En 1998, participé del Congreso IBBY en Nueva Delhi  con una ponencia sobre la obra de Graciela Montes enmarcada en la temática de la no violencia. Representé en la asamblea del IBBY a ALIJA, sección nacional del IBBY, como consta en las actas y reseñas realizadas.

En el 2008, se publica En la búsqueda del lector infinito. Una nueva estética de la literatura infantil en la formación docente. Publicado por la editorial Lugar en la colección Re-lecturas dirigida por la especialista y precursora, Susana Itzcovich. Libro presentado en La Nube, Infancia y Cultura el viernes 31 de mayo de 2008 por Susana Itzcovich, Alicia Dellepiane, Alicia Salvi, Pablo Medina y Graciela Rosemberg en una cálida reunión. También fue presentado en Mar del Plata por Olga Ferrari, Marcela Predieri y Alicia Belloso en mayo del 2008. En San Nicolás por Piero de Vicari  y dos docentes nicoleñas, en mayo de 2009.

Por diversas razones, no pude participar de otros congresos del IBBY  hasta el IBBY Cuba de 2011, que compartí  con las argentinas Sandra Comino, Nora Lía Sormani,  Ángeles Pradelli  y la premiada por el Andersen al año siguiente, María Teresa Andruetto.

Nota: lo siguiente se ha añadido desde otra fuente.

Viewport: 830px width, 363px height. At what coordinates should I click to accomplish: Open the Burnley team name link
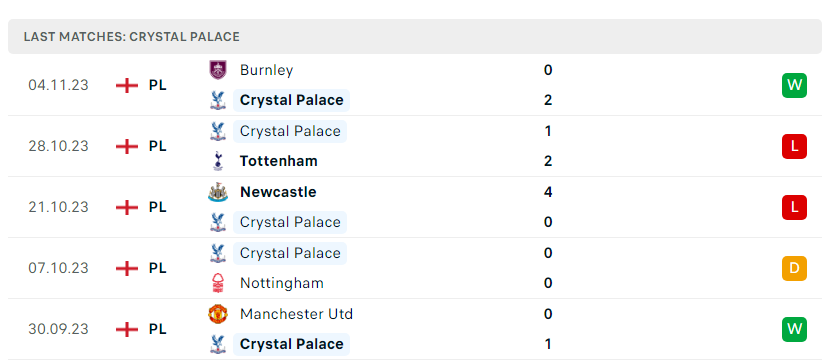(266, 70)
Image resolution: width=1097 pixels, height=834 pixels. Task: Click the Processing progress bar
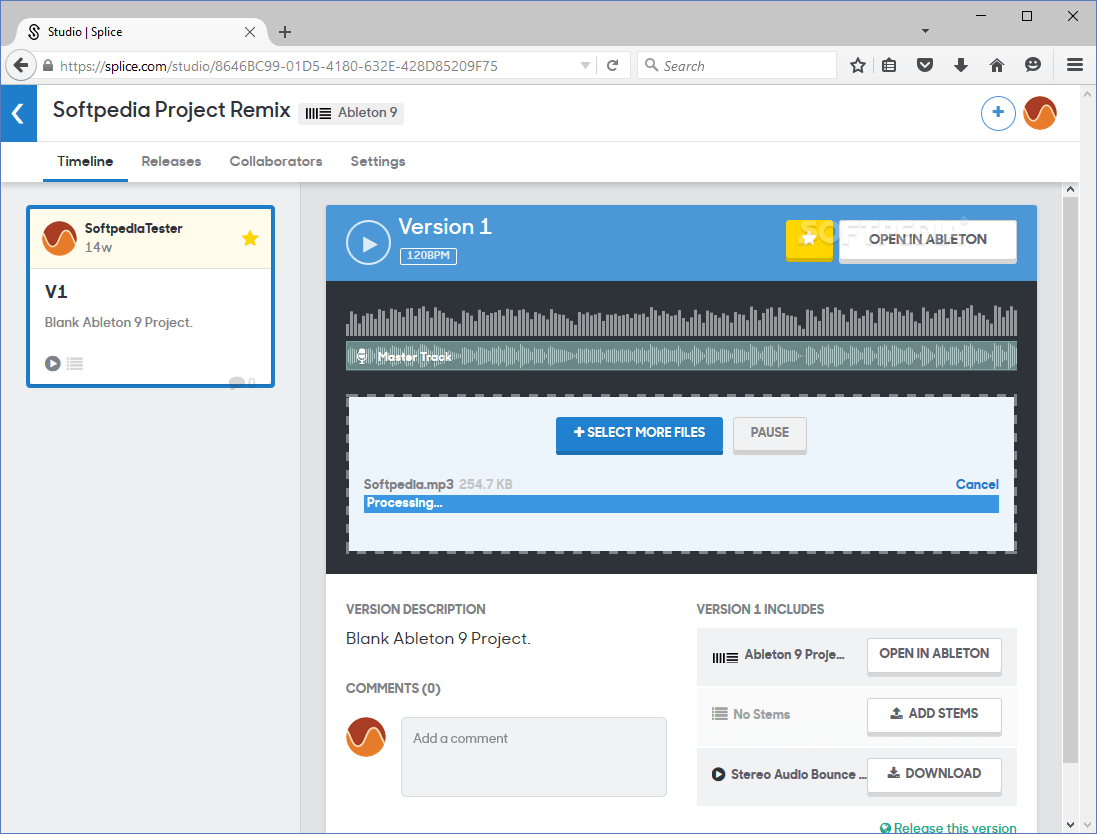coord(681,503)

En dicho encuentro, expuse una comunicación sobre la narrativa de Gustavo Roldán.

Recorrí diversos lugares del país y del extranjero difundiendo la literatura para niños y jóvenes. Fueron momentos maravillosos de los que mantengo vivos recuerdos por las gratas experiencias. Es inolvidable la activa participación de los maestros en Catamarca, Neuquén, Río Cuarto (Córdoba), Paso de los Libres (Corrientes),Chamical, Tama (La Rioja), Guatemala, Aguas Calientes (México),Asunción, (Paraguay) La Habana(Cuba). Asimismo en Montevideo, (Republica Oriental del Uruguay), Caracas (Venezuela).

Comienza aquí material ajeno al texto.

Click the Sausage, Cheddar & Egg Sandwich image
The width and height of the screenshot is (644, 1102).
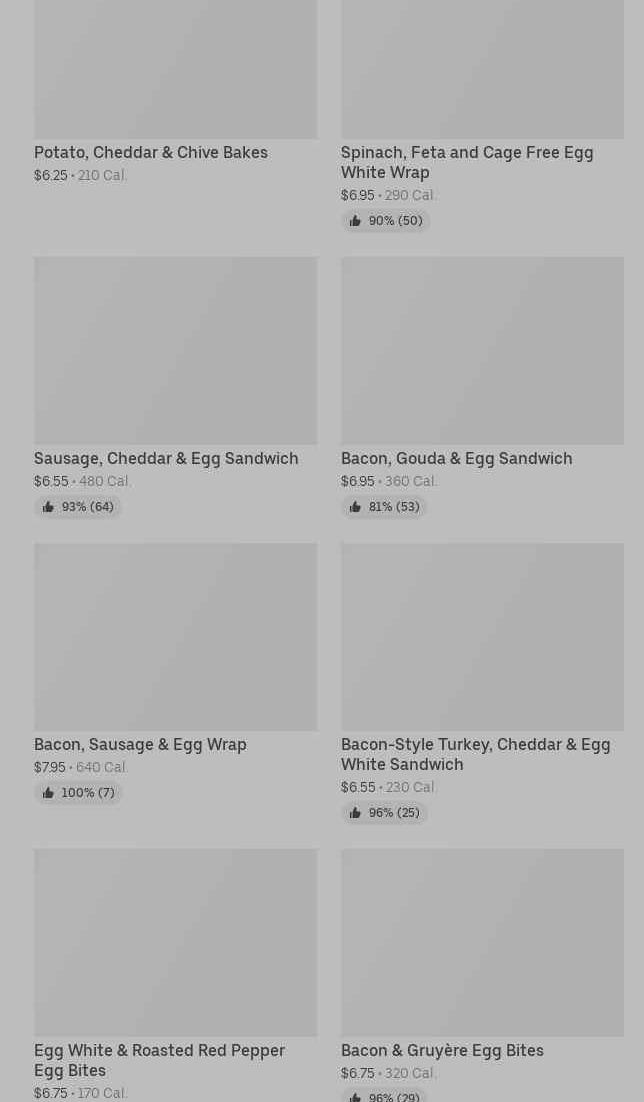tap(175, 350)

Mi participación  como expositora en el ILCH, Instituto Literario y Cultural Hispánico de California, a través de sus simposios en varios países latinoamericanos y  otros de habla hispana (Paraguay, Chile, Uruguay, Venezuela, Estados Unidos, Colombia, España, Guatemala, Perú, Brasil)y publicaciones en la revista internacional Alba de América me impulsaron a ahondar en el ensayo crítico y mantener experiencias con amistades literarias que fortalecen los vínculos para transitar mejor estos ámbitos con presentación de libros, mesas redondas, entrevistas, lectura de reseñas y novedades del quehacer literario contemporáneo.

Como corolario de lo hecho a través de un camino de tesón, constancia, dedicación, entrega y entusiasmo, quise dejar fundado un espacio diferente para que los especialistas de las nuevas generaciones sigan indagando, desde el estudio crítico de las obras de autores argentinos.

Un grupo de especialistas dedicados a la literatura infantil y juvenil se unieron a esta propuesta dando lugar a la fundación de la Academia argentina de literatura infantil juvenil, el 15 de febrero de 2012. Este hecho surgió a través de la propuesta que me hiciera la presidente de la Academia latinoamericana de literatura infantil y juvenil, Sylvia Puentes de Oyenard.

Permanece latente mi deseo por publicar poemas para niños de mi autoría, en virtud de mi dedicación a la escritura poética durante las últimas tres décadas.

Cristina Pizarro

Buenos Aires, 28 de marzo de 2013.

3 pensamientos en “UN FRAGMENTO DE MI VIDA: LA LITERATURA INFANTIL”

  1. CHEVERE! UN TRAYECTO CURRICULAR DE VIDA Y DE LITERATURA EJEMPLAR, DENODADO, FIRME, INCLAUDICABLE.UNA EJEMPLARIDAD LA TUYA DE “MISIÓN CUMPLIDA”. ES HORA DE PUBLICAR TU PROPIA OBRA, NARRATIVA Y POÉTICA. DE CORAZÓN.

  2. Esto es más que una parte o fagmento de una vida, es la vida misma dedicada a la formación. Cuánto esfuerzo! Felicitaciones. Me encanta que hayas nombrado a quienes se cruzaron en ese camino, es un gesto de gran nobleza. Ana De Benedictis

  3. Felicitaciones por tanto quehacer! Soy Ovide…también “chapuceo” en Literatura para niños. Fuí el primer director de la Maestría que funciona en la Facultad de Humanidades y Artes, de la UNR. Ahora la dirige la Magister María Luisa Miretti, con mucha solvencia. Siempre leo las publicaciones de vuestra Academia. La suya, que acabo de leer, muestran a una mujer denodada en su quehacer. Felicitaciones de nuevo!